Chihuahuas are among the most popular dog breeds in the United States. Being small-sized dogs, they can be carried around easily. Nowadays, Chihuahuas peeping out of handbags is a common sight, and so, they are also known as purse dogs. Though small; Chihuahuas are intelligent, alert and come in a variety of coat colors.
It is believed that, the Chihuahua is the only native dog breed of North America and its progenitors belonged to Mexico. Some dog sculptures excavated from this place resembled Chihuahuas, and are dated back to the 5th century A.D. During 1100 A.D., the native people of Mexico - Toltecs, started ruling the central and southern parts of the country. By the 13th century, Toltecs were conquered by the Aztecs (Nahua-speaking people). Both the Toltecs and the Aztecs raised heavy-boned, long-haired dogs of small stature. These dogs were raised as pets, and were also used in religious ceremonies. This dog with a humpback was known as Techichi.
There are many stories regarding the origin of Chihuahuas. One is that, the Toltecs and the Aztecs crossed Techichi with Perro Chihuahueno, a mountainous dog of Chihuahua. It is said that, the Perro Chihuahueno had a round head, long tail, and short, erect ears. The resultant breed was named Chihuahua. Another version is related to the invasion of the Aztec empire by the Spanish invaders during the 16th century. It is said that, the Spanish invaders brought miniature Chinese dogs with them, and crossed the Techichi with the Chinese breed, that resulted in the origin of Chihuahuas.
In 1850, one of the ancestors of this breed was found in the old ruins near Casas Grandes, in the Mexican state of Chihuahua.
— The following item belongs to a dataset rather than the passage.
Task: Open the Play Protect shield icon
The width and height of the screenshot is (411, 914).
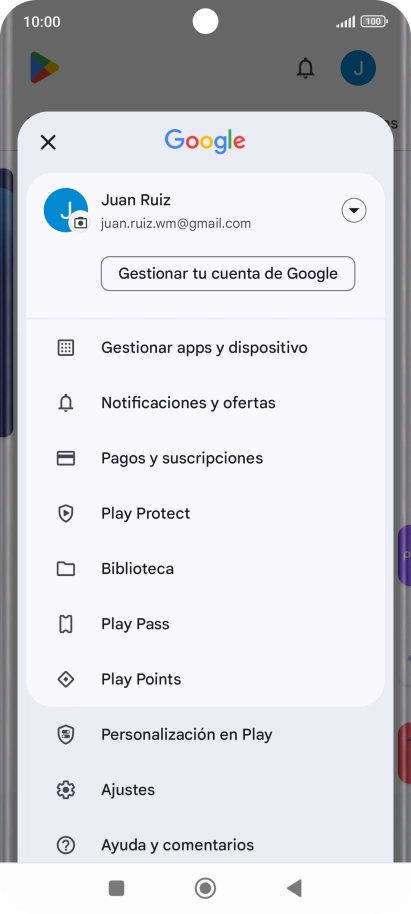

These dogs became popular in the surrounding states of Texas, Arizona and New Mexico; and subsequently, they were introduced to the United States. The American Kennel Club recognized this breed in 1904. Today, there are many crossbreeds of Chihuahua dogs.
In general, Chihuahuas are small-sized dogs with distinct physical features. The height of this breed ranges between six to nine inches at the shoulders, and they have a body weight of one to six pounds. Their eyes are large, dark and round; and they have large erect ears, which are triangular-shaped. Their legs are strong with delicate feet, and their tails are mostly sickle-shaped. The various types of Chihuahuas are differentiated with the body type, color and type of fur.
According to the type of fur, there are two varieties - long-haired and short-haired. The long-haired ones have smooth, fine hair. They look fluffy due to the long hair, which may take a minimum time span of two years to develop fully. As against popular belief, this type shed less hair than the short-haired ones. Most of them have long furry tails, but the short-haired ones have erect tails. The Chihuahua comes in a wide range of coat colors, color combinations and patterns. The common colors include fawn, red, cream, silver, white, chocolate, blue, and black.
The two basic body types of Chihuahuas are apple head and deer head. The apple-headed Chihuahua' head is apple-shaped. It has a short snout and close-set eyes. The deer headed Chihuahua's head resembles the head of a deer. As compared to apple-headed ones, these dogs have longer snouts. However, most of the canine associations do not recognize deer-headed Chihuahuas.
These dogs are very loyal and are attached to their owners. They are attention-seekers and like petting. Chihuahuas are intelligent, and should be trained properly, to tackle their aggressive behavior. They can be easily provoked, and they use their teeth to attack. Hence, it is not advisable to keep a Chihuahua with small children. They cannot get along with other dog breeds too.
Health and Lifespan
Chihuahuas are prone to illnesses, like hypoglycemia (low blood sugar), ear infections, eye infections, tooth loss, genetic diseases, epilepsy, seizure disorders, and heart disease. Due to their small size, Chihuahuas are more prone to bone injuries. They should be protected from cold, as they cannot withstand low temperatures. They should not be overfed, due to the risk of hypoglycemia, which can shorten their lifespan. They are born with a soft spot on the forehead (molera), which would close with age. In some cases, the molera does not fully close, making the dog vulnerable to injury. Hence, such dogs require special care. The lifespan of a healthy Chihuahua can be between 10 to 17 years.
With proper training, a Chihuahua can be your best companion. The best part is that, these dogs come in different coat colors and color combinations, to choose from.